Nicolò Favaretto Rubelli, fine fabric maestro I find Venice’s museums and archives thrilling – specialists like the Biblioteca Marciana, which has one of the world’s greatest collections of classical texts; the Fondazione Querini Stampalia, a private foundation with a lovely, welcoming library; and the Archivio di Stato, founded by Napoleon. They contain records, letters, photographs, scrapbooks and artefacts from ancient Venice. It’s fascinating to see something handwritten and covered in dust that may not have been looked at for centuries. Archivio di Stato, Campo dei Frari 3002, 30170 Venice (+39041-522 2281; archiviodistatovenezia.it). Biblioteca Nazionale Marciana, Piazetta San Marco 7, 30124 Venice (+39041-240 7211; marciana.venezia.sbn.it). Fondazione Querini Stampalia, Santa Maria Formosa 5252, 30122 Venice (+39041-271 1411; querinistampalia.org).
Lara Bohinc, jewellery and furniture designer The Bauer Hotel has a Gothic-Byzantine façade and a wing built in the 1930s, but the back of the building is modern; the mix inspires me. Bauer Hotel, San Marco 1459, 30124 Venice (+39041-520 7022; bauervenezia.com).
Patricia Urquiola, architect and designer For me, in my field of work, it’s great that there’s always some new art or design to see in Venice. If we’re there for a weekend, we’ll often go to see something at the Museo Correr, where there are fantastic exhibitions. Museo Correr, Piazza San Marco 52, 30124 Venice (+39041-240 5211; museiciviciveneziani.it).
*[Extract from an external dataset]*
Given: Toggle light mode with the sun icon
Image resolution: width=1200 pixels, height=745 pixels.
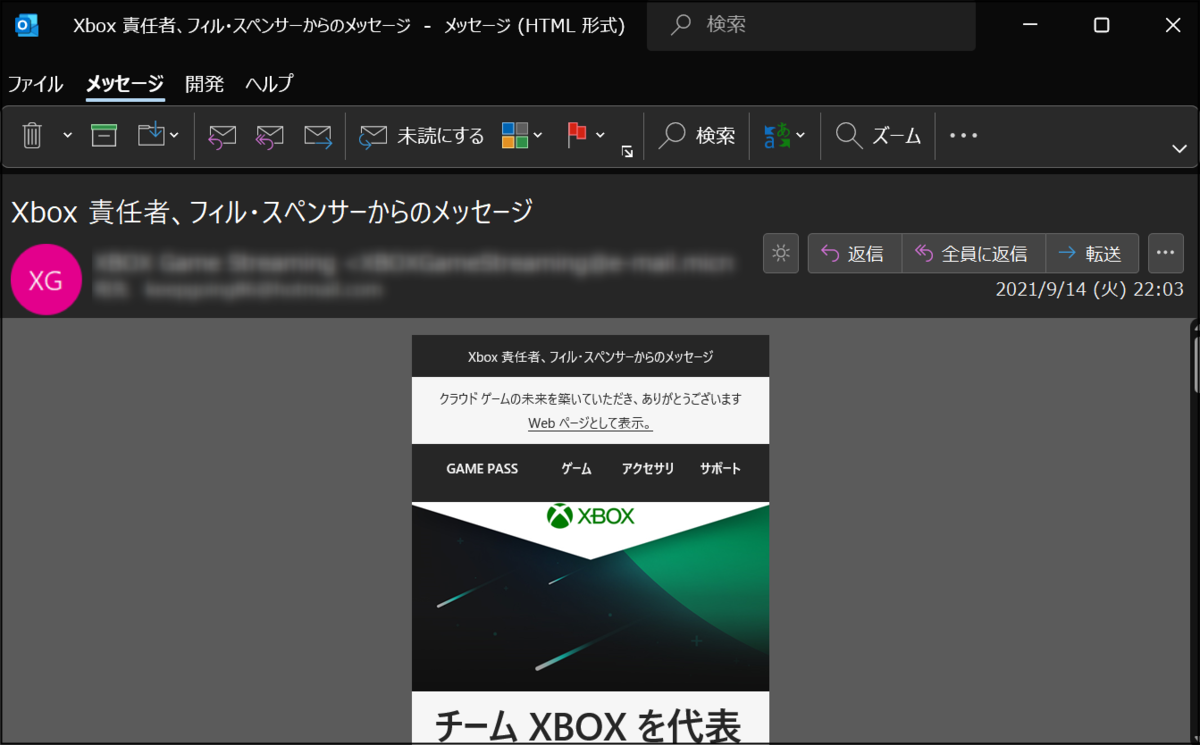Looking at the screenshot, I should [780, 253].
Giambattista Valli, fashion designer The Aman hotel, which overlooks the Grand Canal, is in an exquisitely restored palazzo. The rooms are beautiful and the gardens an oasis of calm. Aman Venice, Palazzo Papadopoli, Calle Tiepolo 1364, 30125 Venice (+39041-270 7333; amanresorts.com).
Peter Osborne, co-founder of Osborne & Little In terms of man-made sites that I find inspiring, the one that really stands out is the small church of Santa Maria dei Miracoli. It is breathtaking. Santa Maria dei Miracoli, Campiello dei Miracoli, 30121 Venice.